Wegman says: 'Consider canisters or storage containers if you are planning to store food, coffee or tea on open shelves. They'll instantly make the space feel more sophisticated and intentional.
'Cereal boxes or other pantry items should be stored in curated canisters. Shelves should be dedicated to dishes, glassware, canisters of food and plants or decor,' she adds.
For anything good-looking, like the humble coffee bean, striking cayenne pepper, or beautifully spinach-hued tagliatelle pasta, a glass storage canister may work. For anything less inspiring, keep canisters concealed in block colors, or reserve these items for an organized pantry.
'Use glass containers for storing things such as spices or pasta - this way you can see what you have but it also looks cohesive,' says Holly.
What items can help with organizing open shelving in the kitchen?
Lerner tells us that baskets help with keeping open shelving orderly in a kitchen.
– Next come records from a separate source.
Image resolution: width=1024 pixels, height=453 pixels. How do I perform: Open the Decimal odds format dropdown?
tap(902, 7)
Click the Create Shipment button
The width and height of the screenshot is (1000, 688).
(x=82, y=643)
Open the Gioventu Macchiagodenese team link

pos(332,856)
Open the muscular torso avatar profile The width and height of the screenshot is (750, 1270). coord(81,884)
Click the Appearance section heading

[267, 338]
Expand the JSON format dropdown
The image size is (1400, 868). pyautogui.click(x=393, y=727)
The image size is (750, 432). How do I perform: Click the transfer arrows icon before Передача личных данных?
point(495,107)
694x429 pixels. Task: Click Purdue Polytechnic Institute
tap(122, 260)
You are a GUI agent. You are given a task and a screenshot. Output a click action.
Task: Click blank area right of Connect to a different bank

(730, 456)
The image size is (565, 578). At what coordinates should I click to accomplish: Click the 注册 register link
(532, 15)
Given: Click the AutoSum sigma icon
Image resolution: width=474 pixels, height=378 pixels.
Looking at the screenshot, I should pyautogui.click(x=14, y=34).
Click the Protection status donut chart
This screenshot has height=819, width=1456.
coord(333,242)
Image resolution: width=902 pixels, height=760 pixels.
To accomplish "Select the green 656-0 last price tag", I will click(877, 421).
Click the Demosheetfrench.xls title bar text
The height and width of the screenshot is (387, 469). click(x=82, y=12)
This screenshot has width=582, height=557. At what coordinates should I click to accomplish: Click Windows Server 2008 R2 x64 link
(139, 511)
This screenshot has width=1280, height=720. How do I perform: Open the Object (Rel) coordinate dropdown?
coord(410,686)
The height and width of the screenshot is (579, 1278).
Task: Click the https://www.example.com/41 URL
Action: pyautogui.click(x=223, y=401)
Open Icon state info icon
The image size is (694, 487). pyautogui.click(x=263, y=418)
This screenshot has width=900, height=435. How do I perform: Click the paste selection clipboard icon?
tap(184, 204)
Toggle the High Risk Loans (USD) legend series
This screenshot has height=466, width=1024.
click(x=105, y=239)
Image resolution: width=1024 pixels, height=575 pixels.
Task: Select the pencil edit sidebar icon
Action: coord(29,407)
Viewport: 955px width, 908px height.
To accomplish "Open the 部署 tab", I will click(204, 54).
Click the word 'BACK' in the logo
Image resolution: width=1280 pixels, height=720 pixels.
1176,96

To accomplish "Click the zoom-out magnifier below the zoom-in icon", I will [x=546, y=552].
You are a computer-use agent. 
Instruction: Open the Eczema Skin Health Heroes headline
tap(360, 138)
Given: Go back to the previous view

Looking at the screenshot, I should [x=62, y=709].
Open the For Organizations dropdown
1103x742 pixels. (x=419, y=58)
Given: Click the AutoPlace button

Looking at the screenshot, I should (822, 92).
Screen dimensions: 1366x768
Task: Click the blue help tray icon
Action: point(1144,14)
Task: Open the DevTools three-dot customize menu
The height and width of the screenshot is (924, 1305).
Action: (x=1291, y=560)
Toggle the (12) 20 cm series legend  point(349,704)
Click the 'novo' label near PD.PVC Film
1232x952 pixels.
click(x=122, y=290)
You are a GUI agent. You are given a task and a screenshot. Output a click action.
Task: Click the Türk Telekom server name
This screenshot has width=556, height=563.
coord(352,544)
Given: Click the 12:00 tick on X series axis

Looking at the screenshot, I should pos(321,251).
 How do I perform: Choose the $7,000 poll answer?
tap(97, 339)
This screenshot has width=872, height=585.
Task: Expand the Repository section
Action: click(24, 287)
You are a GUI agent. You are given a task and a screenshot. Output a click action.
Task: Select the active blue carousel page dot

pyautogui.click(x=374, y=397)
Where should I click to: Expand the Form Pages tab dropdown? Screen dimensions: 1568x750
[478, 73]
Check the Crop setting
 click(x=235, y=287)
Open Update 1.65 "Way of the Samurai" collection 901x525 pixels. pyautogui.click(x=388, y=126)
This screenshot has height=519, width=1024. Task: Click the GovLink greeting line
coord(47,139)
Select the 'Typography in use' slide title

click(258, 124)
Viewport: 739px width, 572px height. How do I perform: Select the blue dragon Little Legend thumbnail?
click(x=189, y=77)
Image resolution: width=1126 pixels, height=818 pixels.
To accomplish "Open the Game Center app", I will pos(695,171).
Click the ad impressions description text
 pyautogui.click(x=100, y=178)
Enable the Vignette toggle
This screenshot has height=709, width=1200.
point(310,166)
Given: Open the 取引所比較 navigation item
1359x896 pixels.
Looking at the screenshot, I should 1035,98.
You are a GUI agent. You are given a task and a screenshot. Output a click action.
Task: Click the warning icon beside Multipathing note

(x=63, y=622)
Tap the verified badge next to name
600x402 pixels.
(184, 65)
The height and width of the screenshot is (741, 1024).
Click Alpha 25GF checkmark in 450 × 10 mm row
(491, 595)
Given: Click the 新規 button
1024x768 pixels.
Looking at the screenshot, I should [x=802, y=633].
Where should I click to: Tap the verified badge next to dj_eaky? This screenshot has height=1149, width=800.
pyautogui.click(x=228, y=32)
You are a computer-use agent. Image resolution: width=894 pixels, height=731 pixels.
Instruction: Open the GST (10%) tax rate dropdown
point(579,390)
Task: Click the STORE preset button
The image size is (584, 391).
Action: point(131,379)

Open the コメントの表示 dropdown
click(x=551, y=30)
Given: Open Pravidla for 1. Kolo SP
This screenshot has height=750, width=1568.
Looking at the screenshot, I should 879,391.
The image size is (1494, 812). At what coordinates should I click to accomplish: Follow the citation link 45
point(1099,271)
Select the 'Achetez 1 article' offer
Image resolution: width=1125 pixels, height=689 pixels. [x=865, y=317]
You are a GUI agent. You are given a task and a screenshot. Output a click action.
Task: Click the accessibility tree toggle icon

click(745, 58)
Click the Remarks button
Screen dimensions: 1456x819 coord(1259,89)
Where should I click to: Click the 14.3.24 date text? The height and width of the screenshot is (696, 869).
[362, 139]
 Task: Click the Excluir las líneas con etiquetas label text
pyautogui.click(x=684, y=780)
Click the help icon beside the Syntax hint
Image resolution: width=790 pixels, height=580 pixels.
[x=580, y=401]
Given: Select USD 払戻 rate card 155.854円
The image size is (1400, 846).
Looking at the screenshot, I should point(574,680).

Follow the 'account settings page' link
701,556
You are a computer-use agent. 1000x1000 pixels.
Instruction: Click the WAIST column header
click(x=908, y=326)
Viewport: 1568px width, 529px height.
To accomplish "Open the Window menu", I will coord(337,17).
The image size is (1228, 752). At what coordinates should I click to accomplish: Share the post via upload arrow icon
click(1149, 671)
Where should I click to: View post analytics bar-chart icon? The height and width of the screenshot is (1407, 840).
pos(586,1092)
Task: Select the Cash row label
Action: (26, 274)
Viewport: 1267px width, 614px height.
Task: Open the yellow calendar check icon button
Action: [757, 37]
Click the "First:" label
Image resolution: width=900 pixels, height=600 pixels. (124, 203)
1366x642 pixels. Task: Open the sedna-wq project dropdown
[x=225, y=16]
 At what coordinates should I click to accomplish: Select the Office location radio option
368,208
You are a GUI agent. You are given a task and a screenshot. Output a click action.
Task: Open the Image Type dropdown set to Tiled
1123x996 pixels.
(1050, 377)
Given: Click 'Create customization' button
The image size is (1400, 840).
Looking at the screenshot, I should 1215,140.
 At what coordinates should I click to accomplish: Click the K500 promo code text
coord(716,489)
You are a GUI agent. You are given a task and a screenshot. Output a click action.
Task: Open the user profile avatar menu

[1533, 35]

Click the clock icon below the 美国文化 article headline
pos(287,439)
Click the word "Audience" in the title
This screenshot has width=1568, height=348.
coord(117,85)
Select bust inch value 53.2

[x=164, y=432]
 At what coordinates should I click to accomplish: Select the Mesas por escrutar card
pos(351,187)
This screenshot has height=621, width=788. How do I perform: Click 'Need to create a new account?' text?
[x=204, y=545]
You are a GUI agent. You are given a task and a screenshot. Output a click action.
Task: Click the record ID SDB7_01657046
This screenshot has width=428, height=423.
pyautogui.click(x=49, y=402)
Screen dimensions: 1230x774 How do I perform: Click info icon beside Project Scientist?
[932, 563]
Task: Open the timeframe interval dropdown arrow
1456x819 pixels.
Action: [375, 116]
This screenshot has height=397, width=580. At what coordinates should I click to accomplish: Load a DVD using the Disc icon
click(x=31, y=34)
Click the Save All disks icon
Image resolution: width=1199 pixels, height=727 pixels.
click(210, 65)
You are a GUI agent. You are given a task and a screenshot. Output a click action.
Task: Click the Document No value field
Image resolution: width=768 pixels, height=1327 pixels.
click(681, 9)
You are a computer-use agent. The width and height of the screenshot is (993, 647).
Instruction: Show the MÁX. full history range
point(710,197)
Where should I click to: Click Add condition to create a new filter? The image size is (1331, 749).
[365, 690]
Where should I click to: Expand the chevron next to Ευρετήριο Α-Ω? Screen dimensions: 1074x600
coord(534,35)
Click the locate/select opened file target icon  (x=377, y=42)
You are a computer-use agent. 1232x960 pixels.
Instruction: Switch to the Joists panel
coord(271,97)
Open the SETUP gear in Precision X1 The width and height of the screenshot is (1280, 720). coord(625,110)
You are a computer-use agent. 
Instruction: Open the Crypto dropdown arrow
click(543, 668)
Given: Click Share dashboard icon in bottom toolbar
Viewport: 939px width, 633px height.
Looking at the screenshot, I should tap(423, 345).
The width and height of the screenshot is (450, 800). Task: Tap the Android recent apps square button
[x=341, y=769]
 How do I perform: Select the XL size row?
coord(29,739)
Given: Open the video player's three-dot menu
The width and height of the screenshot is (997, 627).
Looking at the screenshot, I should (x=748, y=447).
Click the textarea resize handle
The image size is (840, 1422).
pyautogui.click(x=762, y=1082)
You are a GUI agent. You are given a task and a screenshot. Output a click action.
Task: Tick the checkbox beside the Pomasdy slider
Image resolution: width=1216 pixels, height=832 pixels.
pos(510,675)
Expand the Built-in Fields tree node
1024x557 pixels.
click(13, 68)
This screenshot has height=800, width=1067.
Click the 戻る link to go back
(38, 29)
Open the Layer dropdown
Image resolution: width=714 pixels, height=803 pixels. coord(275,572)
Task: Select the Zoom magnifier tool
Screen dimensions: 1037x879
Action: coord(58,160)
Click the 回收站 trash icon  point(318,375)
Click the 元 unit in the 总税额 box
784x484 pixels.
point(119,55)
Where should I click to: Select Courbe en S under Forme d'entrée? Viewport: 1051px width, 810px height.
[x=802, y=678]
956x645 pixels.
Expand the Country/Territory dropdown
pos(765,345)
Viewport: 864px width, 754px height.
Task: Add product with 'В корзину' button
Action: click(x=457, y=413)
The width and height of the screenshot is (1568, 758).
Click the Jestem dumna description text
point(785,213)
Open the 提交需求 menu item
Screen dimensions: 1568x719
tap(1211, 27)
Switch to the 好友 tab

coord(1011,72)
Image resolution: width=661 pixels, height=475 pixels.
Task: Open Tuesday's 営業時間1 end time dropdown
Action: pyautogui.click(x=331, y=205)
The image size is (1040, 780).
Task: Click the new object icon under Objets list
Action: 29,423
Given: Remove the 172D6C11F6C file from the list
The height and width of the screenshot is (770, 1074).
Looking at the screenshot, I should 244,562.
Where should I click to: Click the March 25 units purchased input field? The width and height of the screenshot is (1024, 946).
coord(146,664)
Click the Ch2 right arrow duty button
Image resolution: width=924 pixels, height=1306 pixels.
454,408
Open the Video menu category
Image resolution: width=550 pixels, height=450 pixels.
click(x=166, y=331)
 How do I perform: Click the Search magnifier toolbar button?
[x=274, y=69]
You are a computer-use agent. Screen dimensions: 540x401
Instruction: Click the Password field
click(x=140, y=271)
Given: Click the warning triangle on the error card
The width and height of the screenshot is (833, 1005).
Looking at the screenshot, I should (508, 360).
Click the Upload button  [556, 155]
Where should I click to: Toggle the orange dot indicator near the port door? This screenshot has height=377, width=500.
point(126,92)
There is an array of good-looking paniers available on Amazon should you want a quick solution.
Glass canisters will also be essential for anyone hoping to keep food items in view.
For larger items such as appliances and dried goods that you might want to keep in your pantry instead, but still in an open shelving layout, baker's racks are a great option.
Being thoughtful with what and how you store items on open kitchen shelving is key for a good-looking and organized kitchen; one that will give you more culinary freedom and let you enjoy your space all year round.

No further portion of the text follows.